Economists say long-term economic growth is contingent on the independence of central banks. “It is imperative that central banks’ operational independence and credibility is maintained, particularly at this critical time when economic stability is threatened by the Covid-19 pandemic,” the IMF said in a release following the sacking. “Without credible institutions and sound policies, sustained economic growth and much needed improvements in living standards will not be possible.”
‘Lungu wants a compliant governor’
Kalyalya’s replacement, whose appointment must be ratified by parliament, looks unlikely to cheer investors. A trained accountant, Christopher Mvunga worked for Standard Chartered before entering politics and rising to the position of deputy finance minister. He has no central banking experience.
“He is not qualified to be governor, that is very clear,” says Simumba. “President Lungu wants a compliant governor, a governor who will, if they need to print money, say ‘OK, we’ll print money.’”
In recent months, the government has steadily increased its reliance on the Bank of Zambia, with government bonds held by the bank rising tenfold, from 2bn kwacha at the start of last year to nearly 20bn kwacha ($1bn) this July.
Confrontations with mining companies
The slugging match at the central bank follows confrontations with big miners. With Glencore-run Mopani mine on care and maintenance, Zambia’s state-owned mining investment company, ZCCM Investments Holdings, is looking to buy a controlling stake to keep it running and protect jobs. Earlier this year, Lusaka threatened to revoke the Swiss company’s mining licences and briefly barred Mopani’s CEO from leaving the country.
Unenthused by the impasse and Zambia’s business climate, Glencore plans to sell its entire 73.1% stake in Mopani. Many wonder how the debt-ridden government can afford to buy it, given that Mopani’s total liabilities exceeded its total assets by $2.6bn in 2019, according to a Glencore financial statement. The mine costs around $931m a year to operate, while Zambia’s foreign exchange reserves totalled $1.3bn in January of this year. Analysts say the move is political.
“The copper belt is highly populated and has a significant say in who becomes president,” Simumba says. “It’s more of a knee-jerk reaction from the government.”
All the while, Zambia faces $1.5bn in debt repayments this year. In April, Fitch Ratings cut the country’s credit rating to double C and called a default “probable”. Growth will return to 3.1% in 2021 after a contraction this year, Fitch said.

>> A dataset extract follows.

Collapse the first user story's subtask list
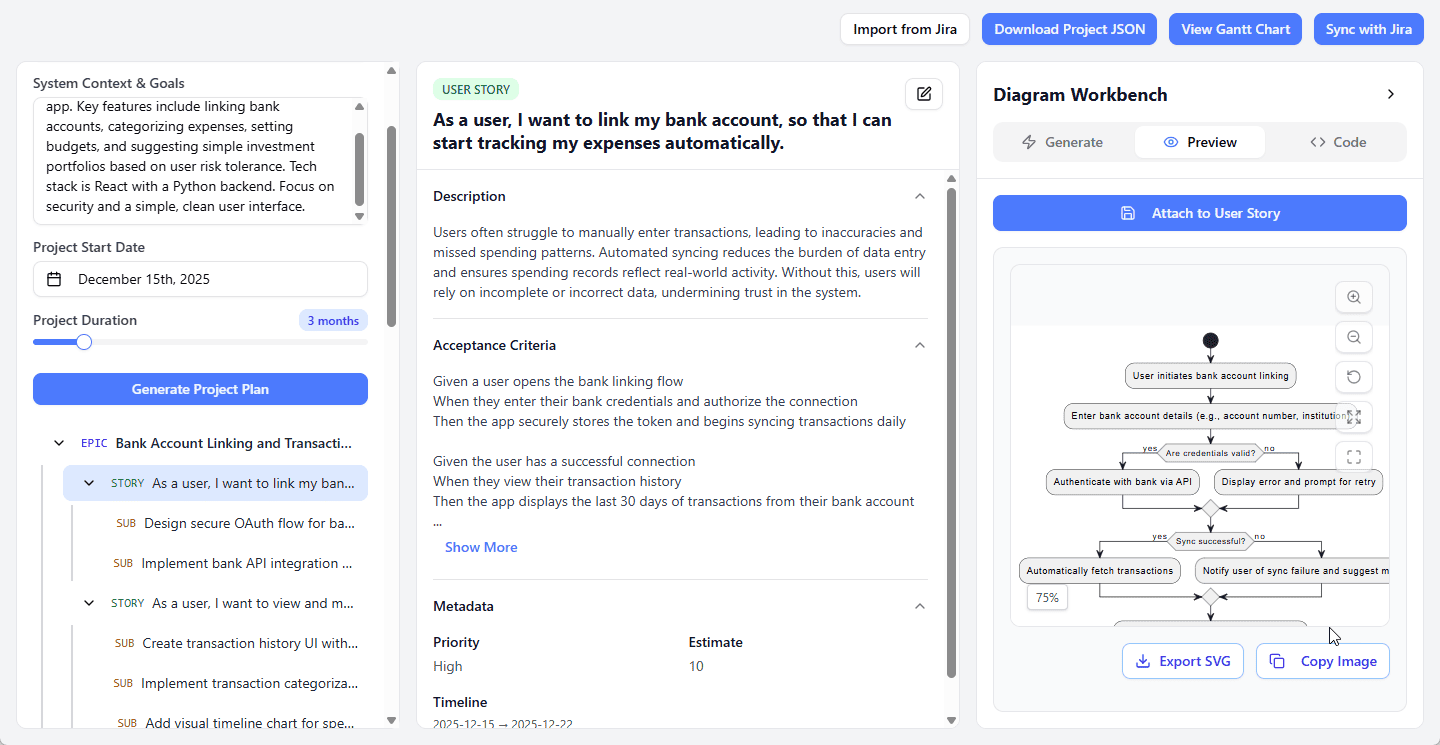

Simumba says many of the country’s 18m people are suffering, with rising prices, job losses, companies closing and investors staying away. Some smallholder farmers are declining to sell crops to the government because it is not offering a decent price, he says.
Meanwhile, Zambia’s population is expected to double every 25 years, adding pressure on demand for jobs, healthcare and social services.
Cause for optimism?
Some experts say there is little cause for optimism. “For a number of years private sector investors have really not felt that this was a stable, productive environment for them,” Cook says, “so the country really has not had the development that it needs.”
Nevertheless, a pre-election spending spree, permitted by a compliant central bank, could propel Lungu to victory and further undo 15 years of solid growth.
Simumba is more optimistic, and sees reform as likely, regardless of who wins next year. “I don’t see this current government continuing on this path of self-destruction because the economy is basically on its knees,” he says. “We need to get back up.”